Now Hiring: Park rangers, interrogators
Commentary: The wacky world of government contracts
By Michael Collins, CBS.MarketWatch.com
Last Update: 1:07 PM ET May 28, 2004
ARLINGTON, VA (CBS.MW) -- We learned this week that civilian interrogators used by the Army at the Abu Ghraib prison in Baghdad were hired under a Department of the Interior contract for information technology.
Yes, the Interior Department, best known for running the national parks, apparently has a side business administering contracts for other government agencies. And under what is known as a "blanket purchase agreement" for the government to buy technology services from CACI International of Arlington (CAI: news, chart, profile), the Army was able to order up prison interrogators.
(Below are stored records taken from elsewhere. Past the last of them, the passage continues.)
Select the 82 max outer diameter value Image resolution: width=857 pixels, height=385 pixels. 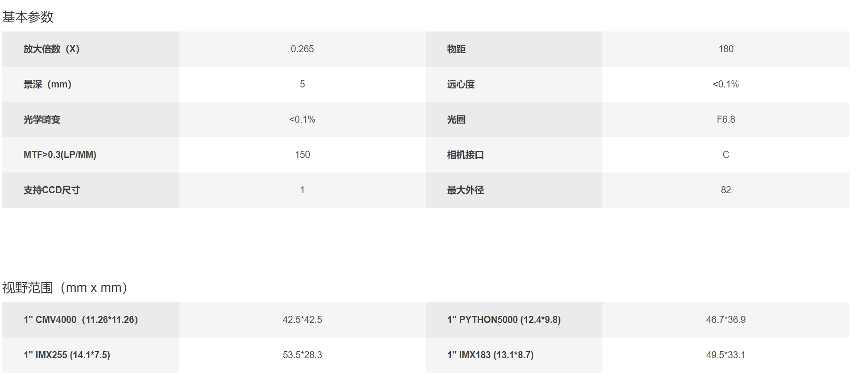[726, 190]
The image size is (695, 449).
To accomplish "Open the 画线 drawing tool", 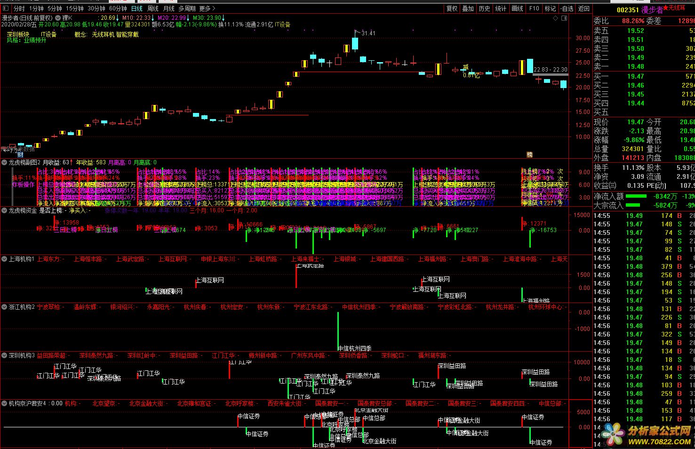I will pyautogui.click(x=517, y=8).
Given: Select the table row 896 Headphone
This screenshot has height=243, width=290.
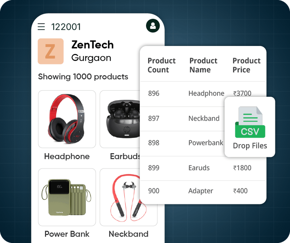Looking at the screenshot, I should coord(203,94).
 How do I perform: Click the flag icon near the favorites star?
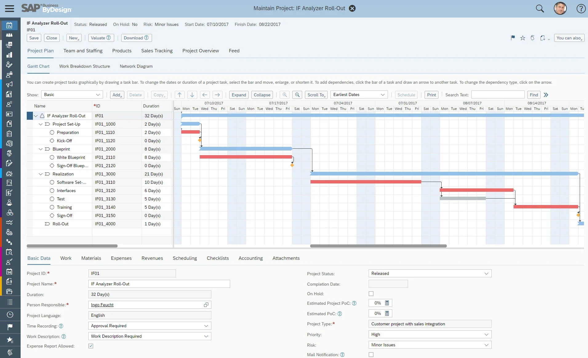coord(513,38)
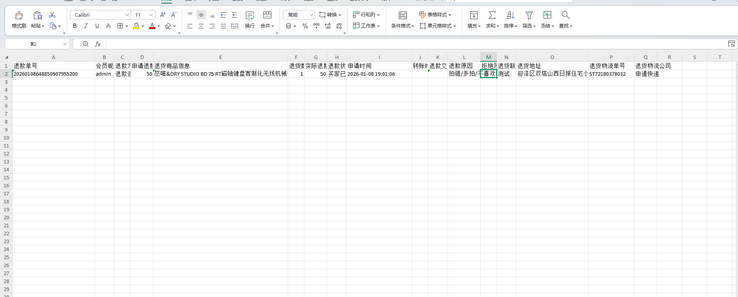Toggle italic formatting
738x297 pixels.
86,26
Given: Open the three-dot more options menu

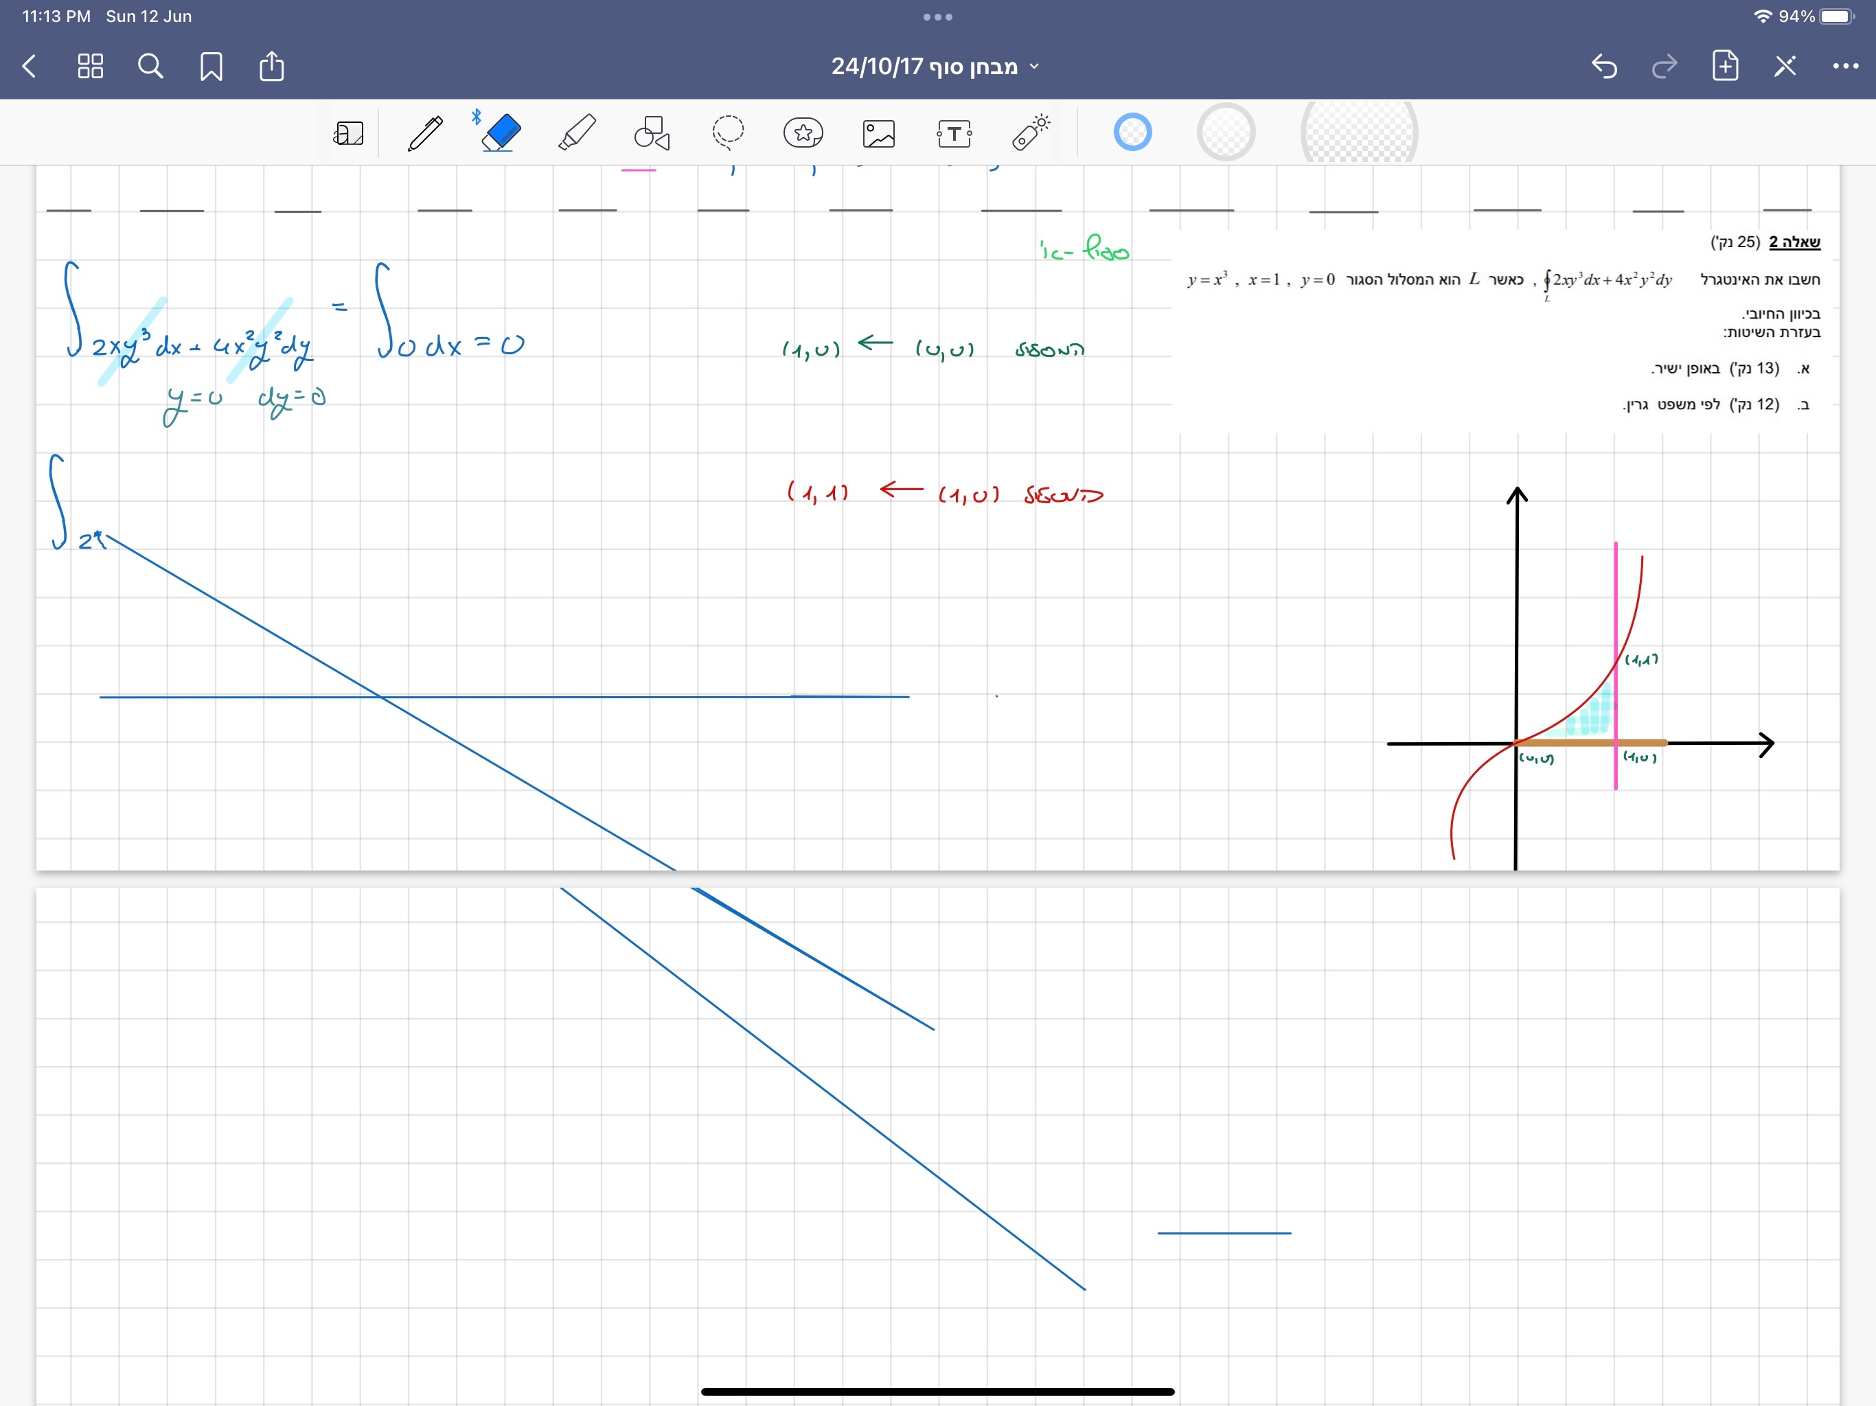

Welcome to the wild, wacky world of government contracting.
It's strange enough that Iraq intelligence gathering is contracted out to the private sector, and even stranger that Baghdad prison interrogators are working under an Interior Department technology contract. But what really bothers me is this type of thing is not that uncommon, and it's seen as "efficiency" in the federal government.
It's hard for an outsider to see what's efficient about the complex web of government contracting. I'm sure it made sense, to someone, for the Army to ask a technology company to hire interrogators -- but to me it seems like going to a lumber yard to buy a computer.
Now that the deal is public, the government has ordered investigations.
Interior Department spokesman Frank Quimby said Tuesday the department's inspector general wants to find out if it was proper to hire interrogators under an information technology contract. He was speaking on a conference call, so we don't know if he was able to keep a straight face.